A government pledge to place a new warning on aspirin packages against giving the drug to children with chicken pox or flu met a flurry of criticism yesterday at a congressional hearing that an administration source described as a "stacked deck."
While a Department of Health and Human Services proposal is expected soon, the issue has been under intense discussion in recent days, HHS sources said. HHS Secretary Richard S. Schweiker promised in June to warn about the link between use of aspirin in children with flu or chicken pox and a rare life-threatening condition called Reye's Syndrome. However, a proposed regulation has not been published yet.
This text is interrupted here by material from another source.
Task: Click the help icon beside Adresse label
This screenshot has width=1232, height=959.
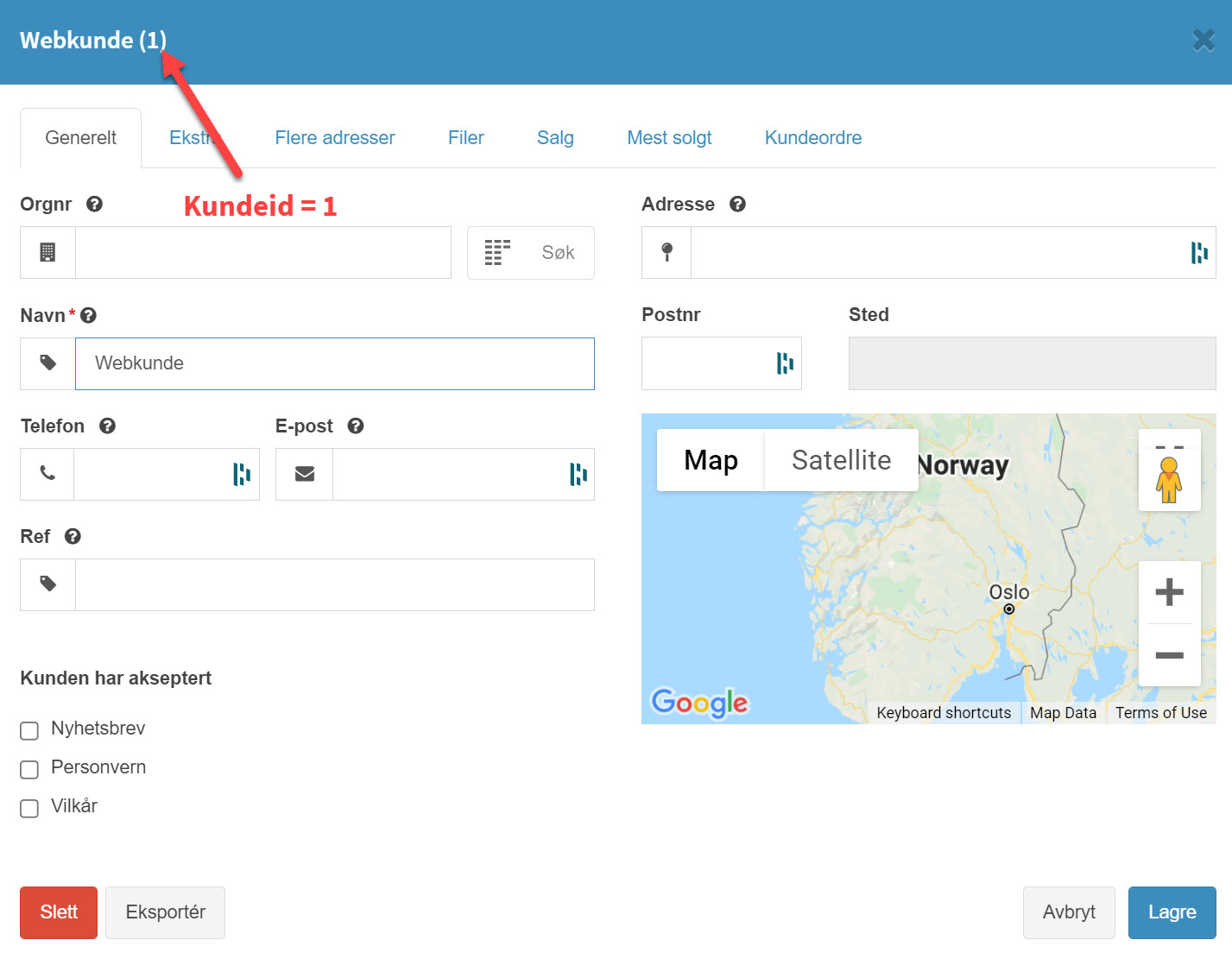Action: [737, 205]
Consumer critics complain that the government has delayed too long in proceeding on a new regulation before the coming flu season. But at a House Science and Technology subcommittee hearing yesterday, chaired by Rep. James H. Scheuer (D-N.Y.), a medical witnesses questioned the need for a warning.
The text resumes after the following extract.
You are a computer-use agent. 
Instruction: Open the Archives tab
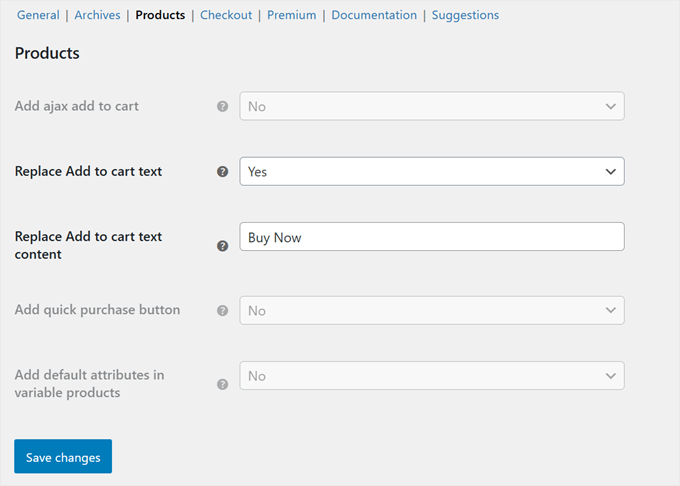point(97,15)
"I believe that placing a warning label on aspirin . . . is not based on scientific evidence or on a correct analysis of available data and does not serve the welfare of children," said Dr. Heinz F. Eichenwald of the University of Texas at Dallas. He said parents of youngsters with chronic diseases such as rheumatoid arthritis are being frightened away from using the drug when needed.
Eichenwald was one of six academic experts who sent a telegram last month to HHS saying the warning was "premature." The six experts were asked to survey the evidence against aspirin by the Bayer Aspirin manufacturer, Sterling Drug Inc.
Only one outside scientist who agreed with the proposed administration action was on yesterday's witness list. Dr. Reuel A. Stallones of the University of Texas at Houston said in a statement that despite the controversy "we have sufficient information that aspirin may pose a hazard that to do nothing appears to me to be irresponsible."
Reye's syndrome is a mysterious disease among children that is fatal in about 20 percent of the cases.